Это Швейцер проводил с большим старанием и неменьшим успехом. Тщетно было бы искать в «Социал-демократе» хотя одного слова, которое отзывалось бы «союзом» с правительством против прогрессивной партии. Если проследить тогдашнюю публичную деятельность Швейцера в связи с общим политическим развитием, то встретится довольно много промахов, которых, впрочем, не отрицал и сам Швейцер; но в общем политика его была умная и последовательная: исключительной ее целью были интересы рабочего класса, и никак нельзя сказать, что она продиктована была Бисмарком или каким-либо другим реакционером.
Преимущество Швейцера перед Марксом и Энгельсом заключалось, во всяком случае, в его точном знании прусской действительности. Они же ее видели лишь через окрашенные очки, а Либкнехт не оказался на высоте осведомляющего посредничества, которое требовалось от него по ходу обстоятельств. Он вернулся в Германию в 1862 г. по зову красного революционера Брасса, который тоже вернулся из изгнания и основал «Северогерманскую всеобщую газету». Но как только Либкнехт вступил в состав редакции, выяснилось, что Брасс продал свою газету министерству Бисмарка. Либкнехт тотчас же ушел из газеты; этот первый опыт на германской почве был очень печальный — и в житейском смысле, так как Либкнехт очутился на улице, как и в долгие годы своего изгнания. Это, однако, менее всего опечалило его: идейные интересы были для него всегда выше личных. Но опыт работы с Брассом помешал ему свободно осмотреться в новом положении дел, создавшемся в Германии.

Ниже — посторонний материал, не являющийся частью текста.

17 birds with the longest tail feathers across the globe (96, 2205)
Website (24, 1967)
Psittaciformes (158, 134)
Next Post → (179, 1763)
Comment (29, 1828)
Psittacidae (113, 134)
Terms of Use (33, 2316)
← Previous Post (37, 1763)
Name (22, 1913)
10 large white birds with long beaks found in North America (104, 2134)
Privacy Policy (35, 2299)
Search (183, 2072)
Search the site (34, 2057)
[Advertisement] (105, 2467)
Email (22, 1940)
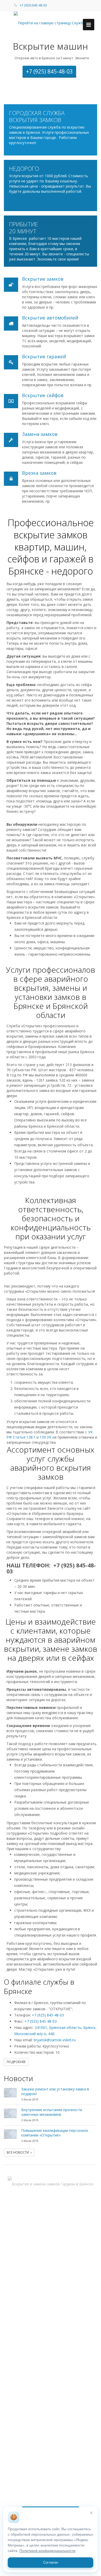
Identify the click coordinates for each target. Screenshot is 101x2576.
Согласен (50, 2562)
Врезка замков (39, 473)
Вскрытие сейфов (42, 395)
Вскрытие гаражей (44, 356)
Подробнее (16, 2062)
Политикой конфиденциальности (47, 2551)
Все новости (19, 2152)
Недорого (24, 168)
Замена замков (39, 434)
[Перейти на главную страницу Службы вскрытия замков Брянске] (50, 22)
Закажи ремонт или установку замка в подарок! (55, 2091)
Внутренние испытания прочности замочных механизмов (51, 2112)
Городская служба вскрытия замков (36, 116)
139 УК (46, 1437)
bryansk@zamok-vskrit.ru (55, 2039)
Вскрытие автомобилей (50, 318)
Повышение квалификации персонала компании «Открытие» (54, 2133)
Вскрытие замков (42, 279)
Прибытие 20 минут (23, 228)
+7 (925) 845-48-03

При своем возвращении в Германию Либкнехт все еще оставался старым революционером 1848 г., человеком 1848 г. в смысле «Новой рейнской газеты», для которой социалистические теории и даже пролетарская классовая борьба стояли далеко на заднем плане — а главным была революционная борьба народа против господства отсталых классов. Социалистическая теория со всем ее ученым аппаратом никогда не увлекала Либкнехта, хотя он вполне усваивал себе ее основные мысли. В долгие годы изгнания он заимствовал у Маркса главным образом склонность освещать обширное поле международной политики в поисках зародышей революционных движений. При этом для Маркса и Энгельса, как уроженцев рейнской провинции с ее презрением ко всему восточноэльбскому, прусское государство казалось совершенно ничтожным; в особенности же оно было таковым для Либкнехта, уроженца Южной Германии, который работал в революционные годы только на баденской и швейцарской территории, где в центре стояла кантональная политика. Пруссия была для него все еще домартовским вассальным государством русского царизма, которое противится историческому прогрессу презренными средствами подкупа. Он считал, что Пруссия должна быть сметена, прежде чем может идти речь о классовой борьбе в Германии. Либкнехт не отдавал себе отчета, насколько экономическое развитие пятидесятых годов преобразовало прусское государство, какие отношения создались в нем и как под влиянием их освобождение рабочего класса от буржуазной демократии становилось исторической необходимостью.
Прочное согласие между Либкнехтом и Швейцером сделалось таким образом невозможным; в глазах Либкнехта дело окончательно испортилось, когда Швейцер опубликовал пять статей о министерстве Бисмарка, которые хотя и проводили мастерскую параллель между великопрусской и пролетарско-революционной политикой по вопросу о германском единстве, но страдали тем «недостатком», что слишком красноречиво изображали могущество великопрусской политики; могло показаться, что они почти прославляют ее. Маркс же, с своей стороны, сделал «промах» в письме к Швейцеру от 13 февраля, говоря, что от прусского правительства можно ждать скорее всякого заигрывания с производительными товариществами, но никак не снятия запрета, тяготеющего над правом стачек, так как это повлекло бы за собою крушение бюрократизма и полицейского владычества. Маркс забыл при этом то, что когда-то столь красноречиво доказывал, возражая Прудону, а именно, что не правительства управляют экономическими отношениями, а, наоборот, экономические отношения управляют правительствами. Прошло немного лет, и министерству Бисмарка пришлось волей или неволей отменить запрет права стачек. В своем ответе от 15 февраля — в том именно письме, в котором Швейцер обещал содействовать присоединению общенемецкого рабочего союза к Интернационалу и еще раз подчеркивал, что все относящееся к Интернационалу самостоятельно редактируется Либкнехтом, — Швейцер заметил, что охотно примет к сведению всякое теоретическое разъяснение, которое ему даст Маркс, но для того, чтобы правильно судить о практических вопросах тактики момента, нужно стоять в центре движения и в точности знать все обстоятельства. Вслед за этим и произошел разрыв с ним Маркса и Энгельса.